Perpres ekstremisme, dijelaskan Moeldoko, dibuat untuk memperkuat keamanan dan ketertiban masyarakat. Karena, kamtibmas tidak bisa hanya dibebankan kepada Polri saja. Apalagi, jumlah aparat kepolisian di Indonesia sangat sedikit.

Sehingga, menurut Mantan Panglima TNI ini, Polri tidak akan mampu menangani seluruh ancaman ekstremisme.

"Jumlah polisi kita itu sekitar 470 ribu, jumlah penduduk kita sekitar anggaplah 270 juta. Jadi kalau dihitung satu polisi itu harus mengelola 500, kurang lebih, masyarakat. Padahal di Jepang itu hanya 1 banding 50," ucapnya.

Alasan lainnya, Moeldoko menyebut pemerintah dalam posisi waspada, dan pemerintah tidak ingin teledor membiarkan ekstremisme, hanya karena dikritik mirip Orde Baru.

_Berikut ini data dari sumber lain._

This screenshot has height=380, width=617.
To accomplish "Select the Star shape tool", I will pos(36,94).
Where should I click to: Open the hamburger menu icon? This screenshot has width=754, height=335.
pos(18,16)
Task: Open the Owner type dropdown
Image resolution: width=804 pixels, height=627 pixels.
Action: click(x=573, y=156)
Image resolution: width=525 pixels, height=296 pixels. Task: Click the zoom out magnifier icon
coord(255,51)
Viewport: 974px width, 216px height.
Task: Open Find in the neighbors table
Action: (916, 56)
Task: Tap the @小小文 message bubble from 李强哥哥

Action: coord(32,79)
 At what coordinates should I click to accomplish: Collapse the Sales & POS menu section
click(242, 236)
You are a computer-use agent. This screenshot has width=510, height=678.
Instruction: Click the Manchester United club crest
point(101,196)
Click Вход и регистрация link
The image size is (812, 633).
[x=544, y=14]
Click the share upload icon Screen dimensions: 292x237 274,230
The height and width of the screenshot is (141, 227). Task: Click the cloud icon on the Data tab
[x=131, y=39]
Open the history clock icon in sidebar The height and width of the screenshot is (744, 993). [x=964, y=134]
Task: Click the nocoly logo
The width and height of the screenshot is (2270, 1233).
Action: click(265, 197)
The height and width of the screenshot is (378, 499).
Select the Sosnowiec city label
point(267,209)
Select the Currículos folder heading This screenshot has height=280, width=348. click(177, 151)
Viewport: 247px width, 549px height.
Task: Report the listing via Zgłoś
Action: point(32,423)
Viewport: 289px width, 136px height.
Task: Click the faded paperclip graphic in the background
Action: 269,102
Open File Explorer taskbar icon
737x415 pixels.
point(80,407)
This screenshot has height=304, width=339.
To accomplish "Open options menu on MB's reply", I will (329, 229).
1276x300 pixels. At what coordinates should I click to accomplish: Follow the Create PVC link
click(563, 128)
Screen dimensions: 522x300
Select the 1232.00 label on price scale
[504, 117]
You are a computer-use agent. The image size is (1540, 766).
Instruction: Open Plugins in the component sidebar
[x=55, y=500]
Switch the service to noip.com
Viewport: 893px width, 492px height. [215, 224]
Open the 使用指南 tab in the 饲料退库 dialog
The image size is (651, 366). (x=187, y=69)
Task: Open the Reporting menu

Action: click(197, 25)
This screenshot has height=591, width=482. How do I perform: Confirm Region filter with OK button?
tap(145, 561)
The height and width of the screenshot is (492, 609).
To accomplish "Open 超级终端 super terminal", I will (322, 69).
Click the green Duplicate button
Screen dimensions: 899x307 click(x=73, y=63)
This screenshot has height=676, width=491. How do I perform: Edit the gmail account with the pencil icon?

Dia menegaskan Perpres ini telah didukung oleh puluhan lembaga swadaya masyarakat (LSM). Sehingga ia menilai Perpres ini telah melibatkan masyarakat.

"Kurang lebih ada 50 CSO yang meng-endorse mulai dari 2017 agar perpres ini bisa dilahirkan. Berikutnya ada 18 kementerian/lembaga, perguruan tinggi, dan pihak yang terlibat di dalam meng-endorse perpres ini," ujarnya.

"Ya di antaranya, Wahid Foundation," imbuhnya.

Presiden Jokowi menerbitkan Perpres RAN PE untuk merespons tumbuh kembang ekstremisme berbasis kekerasan yang mengarah terorisme.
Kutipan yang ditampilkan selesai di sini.